*SHORT PROBLEM*
Starting at the line that contains "You are a GUI" and ending at the end of the material, write those lines out again, requests included, and shift every answer coordinate by -28. Leave the pictures out of your answer.
--
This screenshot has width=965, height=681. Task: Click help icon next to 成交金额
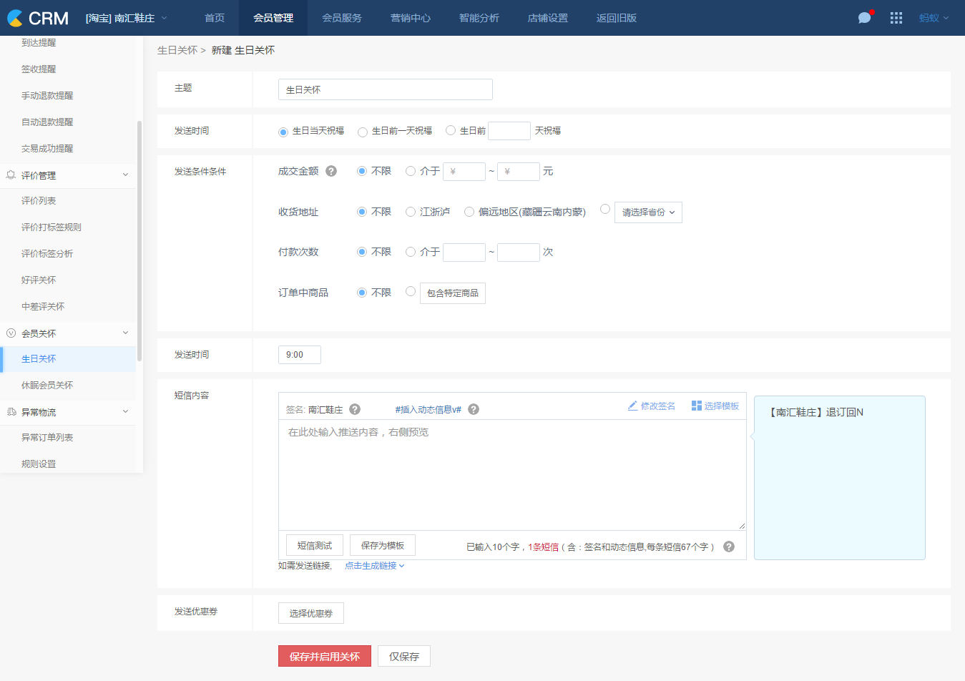(x=331, y=171)
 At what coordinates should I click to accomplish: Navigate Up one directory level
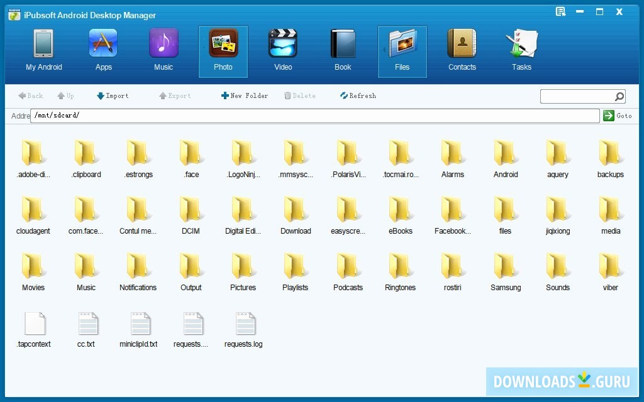(65, 95)
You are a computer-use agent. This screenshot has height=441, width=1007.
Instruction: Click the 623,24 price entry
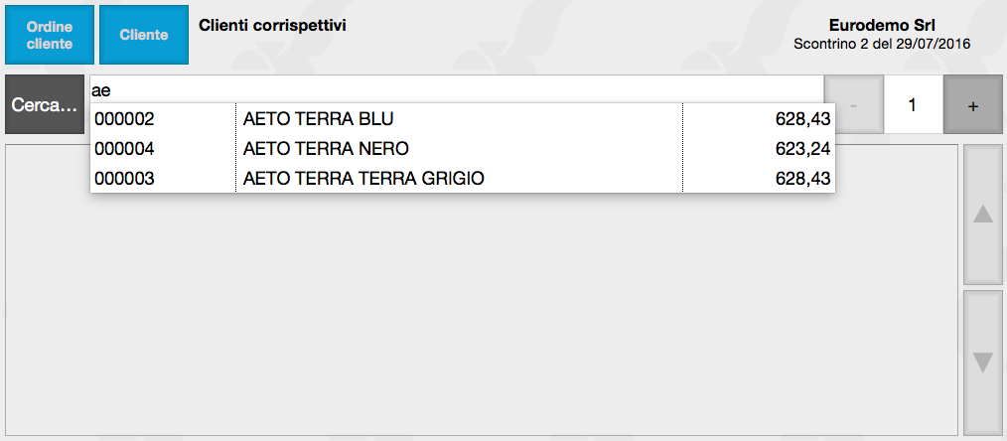pos(802,149)
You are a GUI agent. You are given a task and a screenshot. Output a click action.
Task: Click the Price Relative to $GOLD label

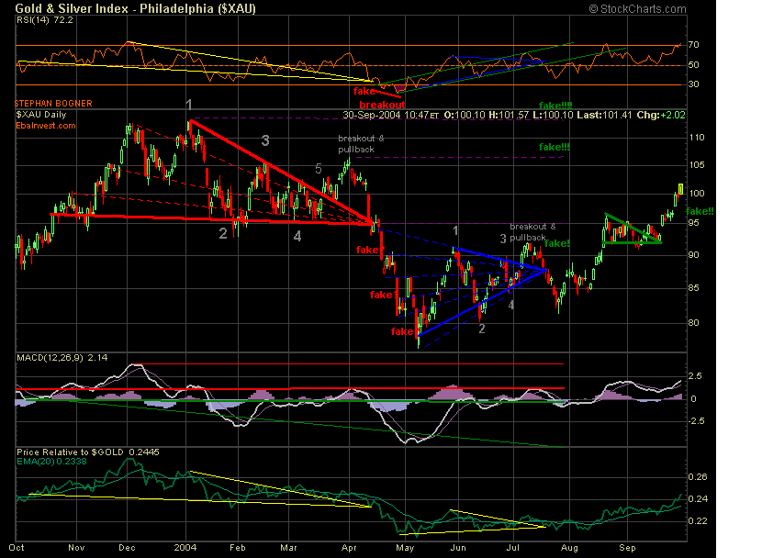click(x=72, y=452)
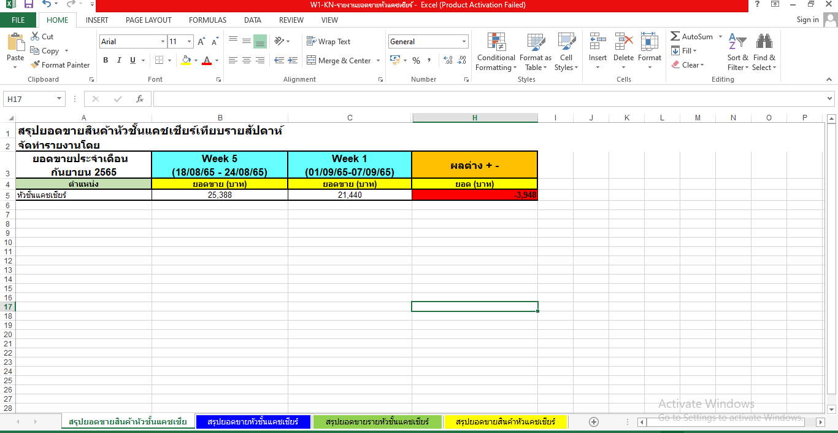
--
*EXERCISE RESPONSE*
You are a GUI agent. You are given a task and a screenshot. Output a click action.
Task: Click the Price Relative to $GOLD label

click(x=44, y=424)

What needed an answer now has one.